• **Short exercise A**:
Can you give the retirement savings article again, everything from "There are two" down to "of digital currency.", but swap "millennials" for "young adults"?
• **Short exercise B**:
Could you resume the retirement savings article after its final sentence and write what follows?

• **Article**:
────────────────
Why It Is Never Too Early to Save for Retirement

When it comes to a successful retirement, there are several secret ingredients that most retirees wish they had known sooner.

For most young Americans, the pursuit of retirement is self-sacrificing, and often goes hand in hand with an austere feeling from the compromise in lifestyle and spending habits that must take place. Consequently, the next generation faulters on a sense of urgency to prioritize, organize, and map out an event that is set 30 years into the future. When left to their own devices, the future is uncertain and the end is always near, so why bother opening the doors to retirement now?

There are two investment principles that hold true: people in their 20s and 30s have a longer time horizon to retirement and can withstand more risk in exchange for greater returns. On the flipside of the same coin, millennials and Gen Z professionals are stuck in what is formally known as the asset accumulation phase of the retirement lifecycle. Within this stage, other short to medium term financial goals often supersede the long term, and earnings have not yet reached an inflection point. Household debt is usually at its peak, and younger generations still need to acquire things like new cars, a house, starting a family, or maybe just the next iteration of digital currency.
────────────────
• **Data block**:
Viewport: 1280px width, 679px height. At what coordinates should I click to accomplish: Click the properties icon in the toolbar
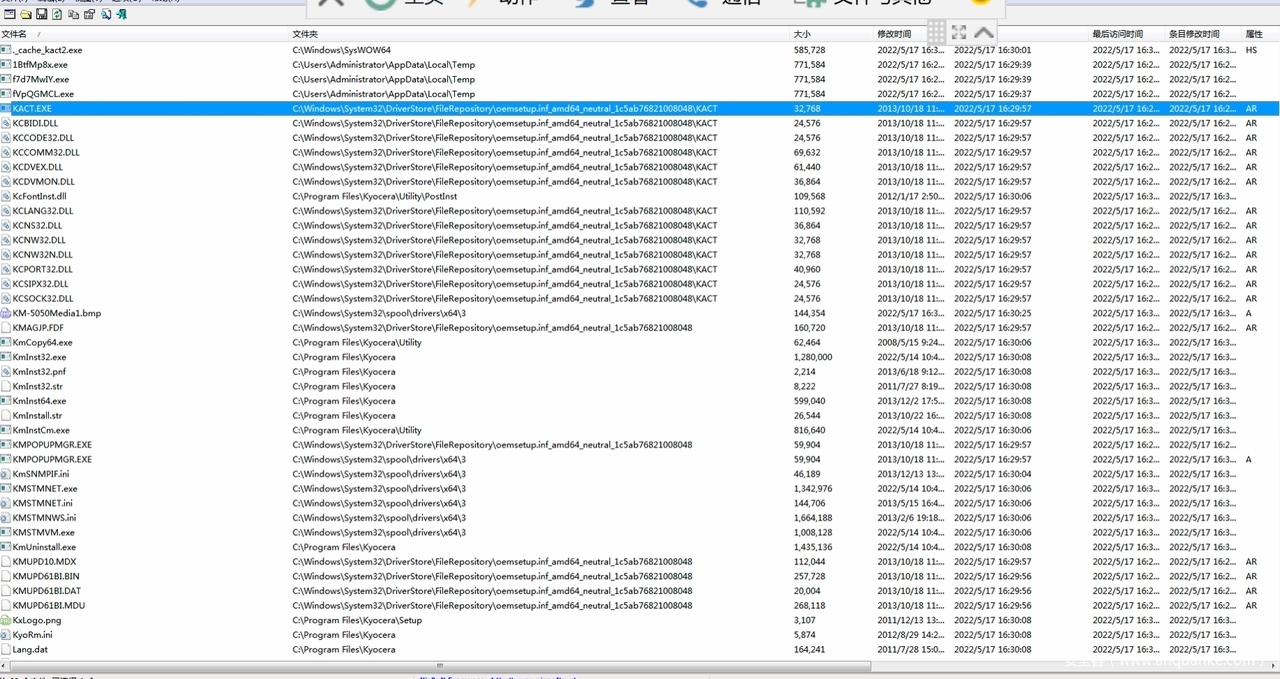coord(89,15)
────────────────
• **Exercise answer A**:
There are two investment principles that hold true: people in their 20s and 30s have a longer time horizon to retirement and can withstand more risk in exchange for greater returns. On the flipside of the same coin, young adults and Gen Z professionals are stuck in what is formally known as the asset accumulation phase of the retirement lifecycle. Within this stage, other short to medium term financial goals often supersede the long term, and earnings have not yet reached an inflection point. Household debt is usually at its peak, and younger generations still need to acquire things like new cars, a house, starting a family, or maybe just the next iteration of digital currency.

• **Exercise answer B**:
If you find yourself in this stage of life, we suggest you start by defining your vision for an ideal retirement. Brainstorm questions like, what do I want to do in retirement? How much do I want to spend? What are my expectations and concerns? And so on. Next, create a budget and compare your income and expenses. This will allow you to find out your propensity to save each month. Review your current assets and liabilities so that you have a snapshot of your complete financial picture. After that, connect with an advisor to share these goals. Your advisor can help you formulate a plan to make progress towards your goals and talk about the ways you can stick with it. While the plan may change as your own life changes, you will understand each day exactly what you need to contribute, for how long, and which accounts will optimize these savings so that you can reach any short-, medium-, or long-term goal with peace of mind and flexibility.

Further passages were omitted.